[DATA FOR ANALYSIS Boundary: Start]
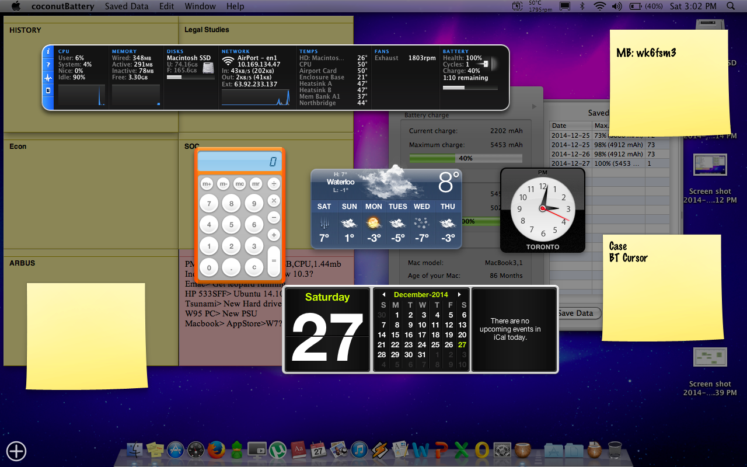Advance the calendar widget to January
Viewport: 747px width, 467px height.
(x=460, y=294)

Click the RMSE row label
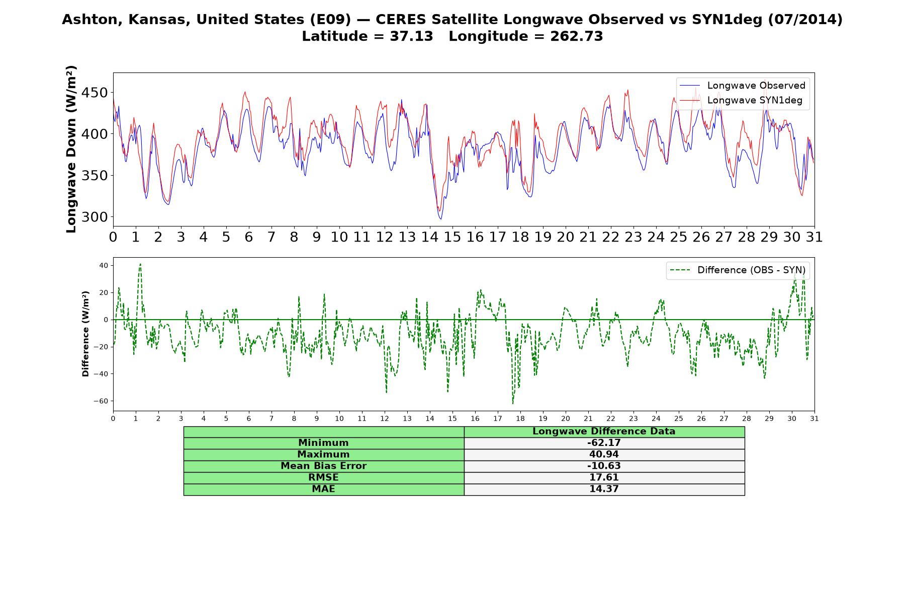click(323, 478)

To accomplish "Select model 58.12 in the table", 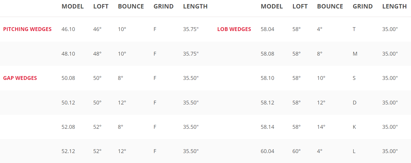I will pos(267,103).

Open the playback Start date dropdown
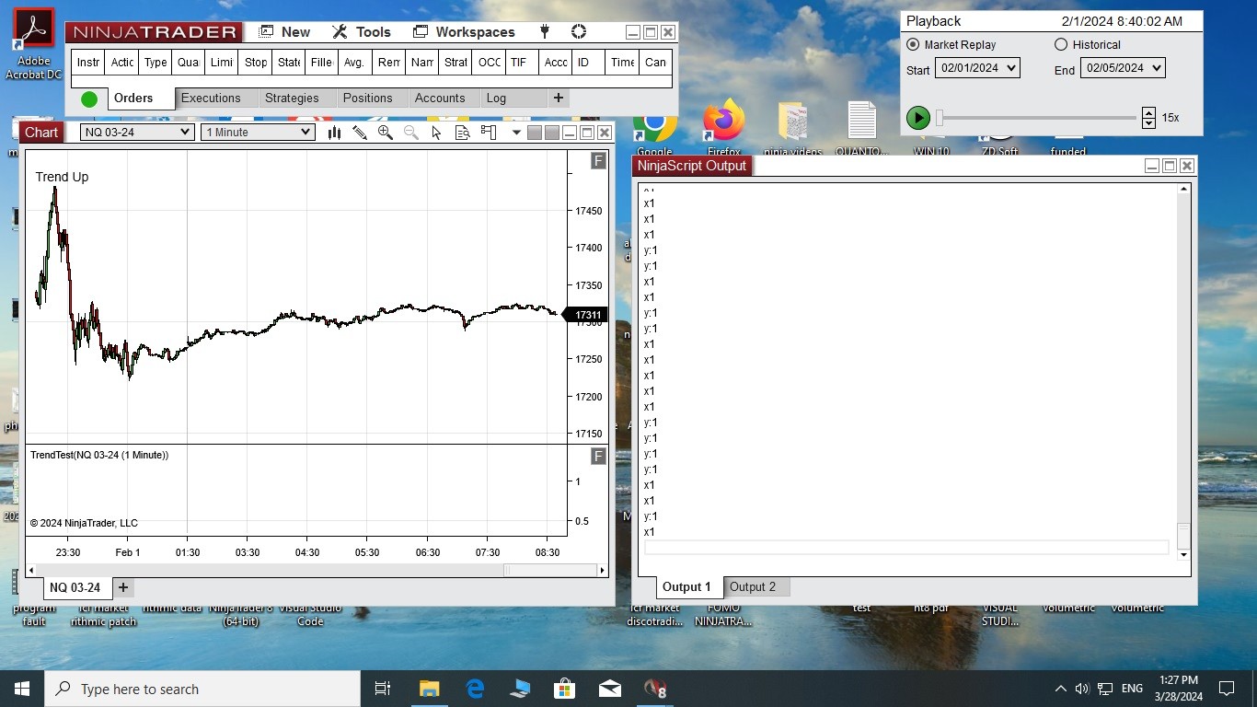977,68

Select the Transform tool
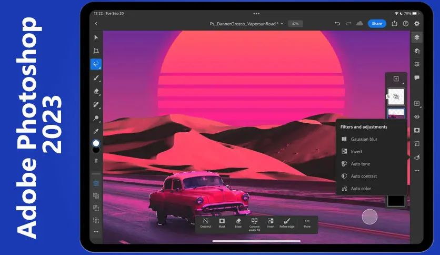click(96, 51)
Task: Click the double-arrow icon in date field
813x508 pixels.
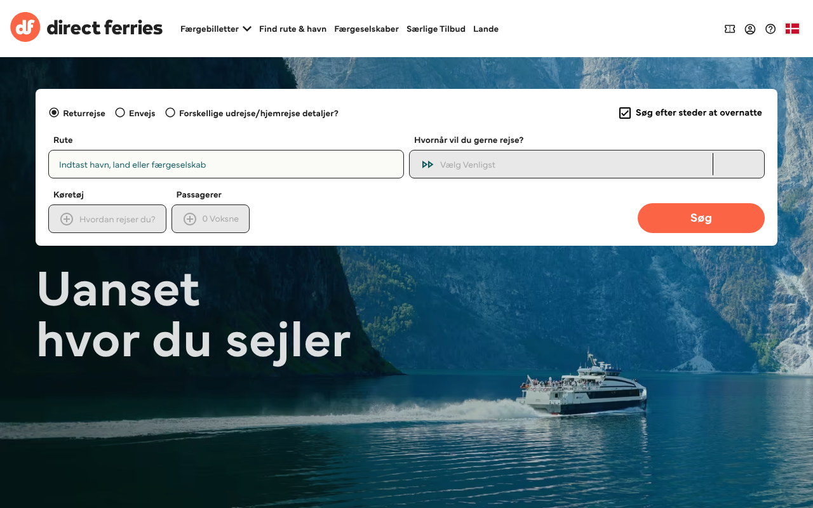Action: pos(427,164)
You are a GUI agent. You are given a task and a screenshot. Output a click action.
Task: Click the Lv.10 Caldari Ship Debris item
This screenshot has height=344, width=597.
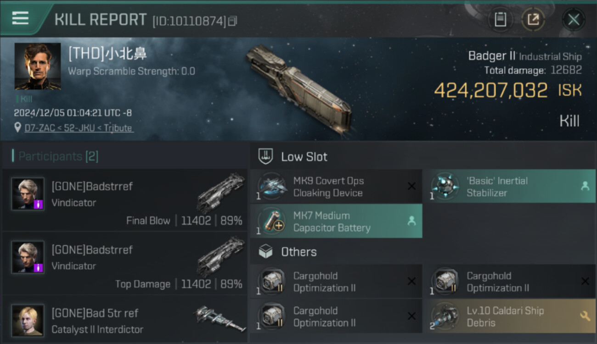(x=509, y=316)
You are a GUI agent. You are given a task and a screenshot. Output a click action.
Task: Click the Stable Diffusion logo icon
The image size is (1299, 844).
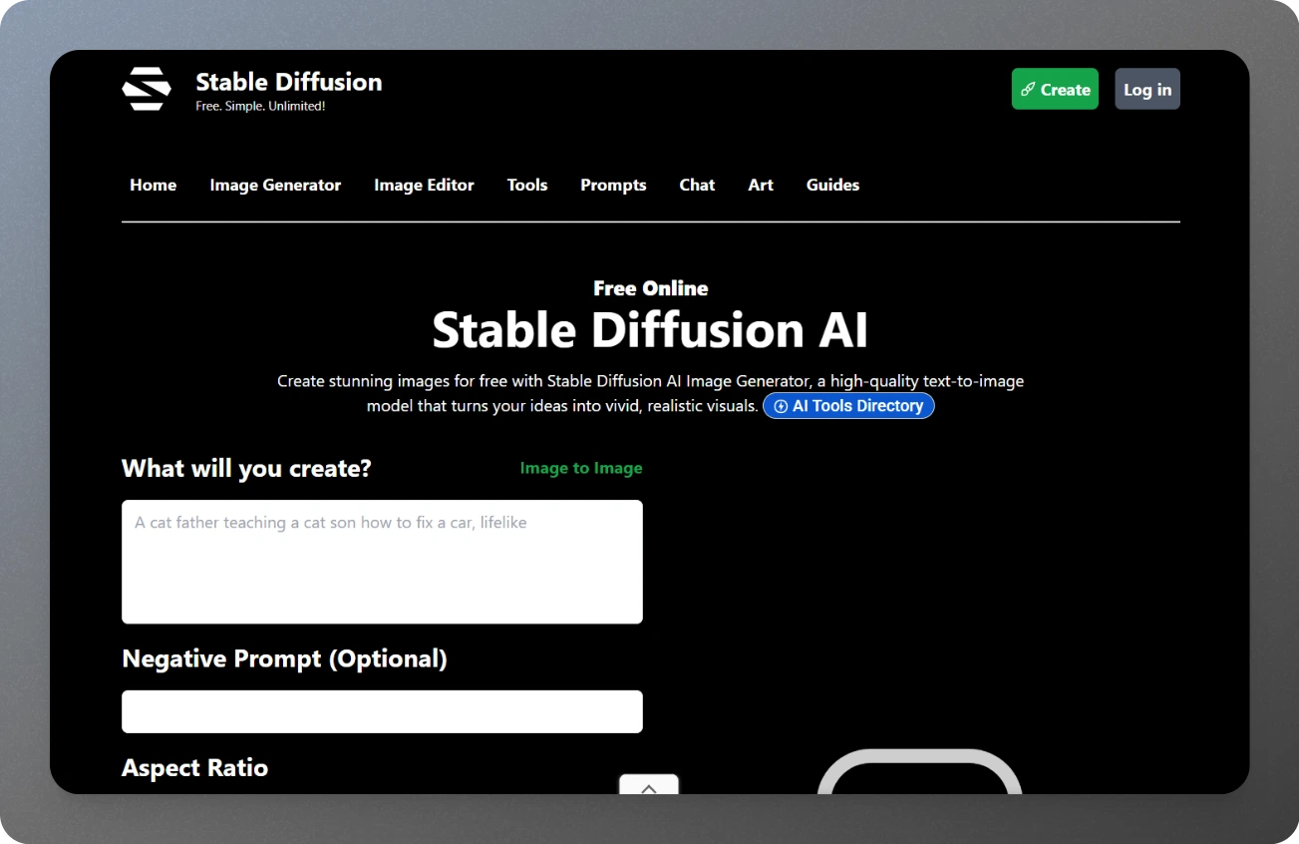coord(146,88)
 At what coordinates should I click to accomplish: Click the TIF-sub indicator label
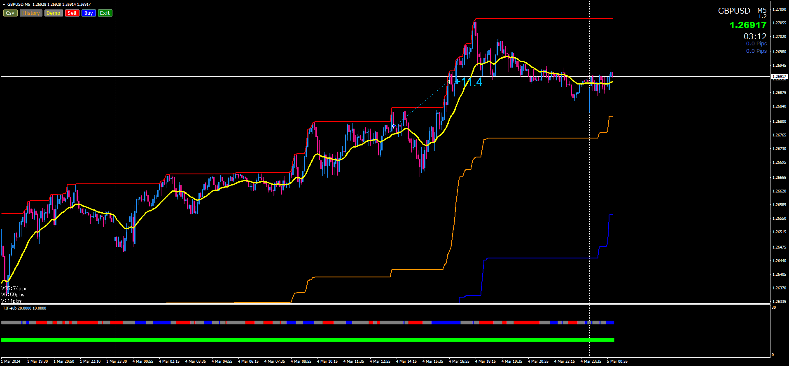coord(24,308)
[DATA FOR ANALYSIS Boundary: End]
WORK REQUIRED. Word for word, repeat only the lines from the line containing "Task: Click the Lv.10" through the end of the data, without any pictures.

OUTPUT FOR THIS EXERCISE.
Task: Click the Lv.10 Caldari Ship Debris item
This screenshot has height=344, width=597.
(x=509, y=316)
You are a GUI agent. You are given a task and a screenshot. Output a click action.
Task: Click the Stable Diffusion logo icon
The image size is (1299, 844).
coord(146,88)
 At what coordinates should I click to accomplish: Click the TIF-sub indicator label
coord(24,308)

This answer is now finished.